À compter de ce mardi 1er juillet 2025, l’Assurance maladie met en place un nouveau formulaire d’arrêt de travail papier, sécurisé et difficilement falsifiable. Une mesure de lutte contre une fraude devenue massive : plus de 30 millions d’euros de préjudice en 2024, soit près de quatre fois plus qu’en 2023. L’objectif est clair : bloquer le marché noir des faux arrêts de travail, alimenté par des plateformes en ligne et les réseaux sociaux. Ce nouveau formulaire remplace le traditionnel document blanc et marron à envoyer sous 48 heures à la CPAM et à l’employeur. Contrairement à son prédécesseur, ce modèle présente sept éléments de sécurité, dont un papier spécifique, une encre magnétique, une étiquette holographique et des identifiants du prescripteur difficiles à reproduire.

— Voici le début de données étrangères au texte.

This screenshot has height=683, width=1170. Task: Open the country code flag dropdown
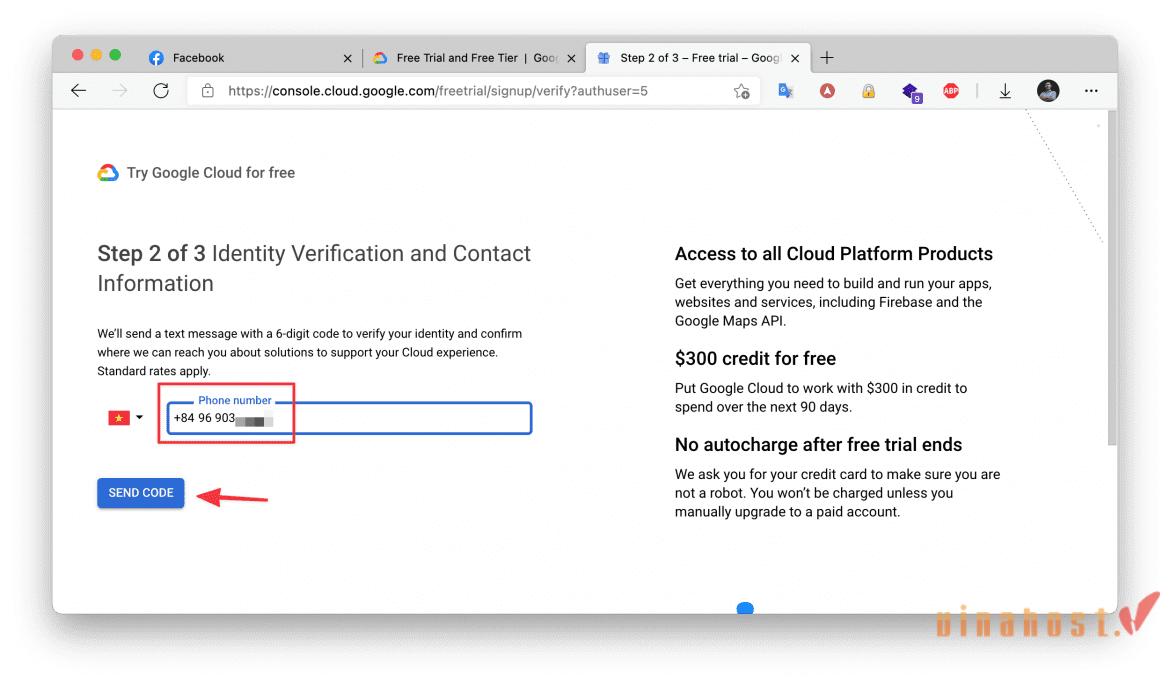(126, 417)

Impression maison, photocopies et scans désormais invalides

Désormais, les documents imprimés depuis un logiciel, les scans ou les photocopies ne seront plus acceptés par l’Assurance maladie. Seuls les arrêts télétransmis via la plateforme sécurisée Amelipro ou délivrés sous format physique réglementé seront valides. L’organisme rappelle aussi qu’aucun arrêt ne peut être obtenu sans une consultation ou une téléconsultation. Et en cas de téléconsultation avec un professionnel autre que le médecin traitant ou la sage-femme référente, la durée d’arrêt est strictement limitée à trois jours. La montée en puissance de la fraude numérique a poussé les autorités à réagir. Le député Antoine Vermorel-Marques a notamment révélé, preuves à l’appui, qu’il avait obtenu pour 19 euros un faux arrêt en ligne sans consultation médicale. Il plaide aujourd’hui pour des sanctions renforcées, allant jusqu’au licenciement des salariés fraudeurs. L’Assurance maladie prévient : les faussaires devront rembourser les indemnités indûment perçues, avec des pénalités pouvant atteindre trois fois le montant du préjudice. En cas de récidive ou de fraude massive, les poursuites pénales sont automatiques, avec à la clé cinq ans de prison et jusqu’à 375 000 euros d’amende pour faux, usage de faux ou escroquerie.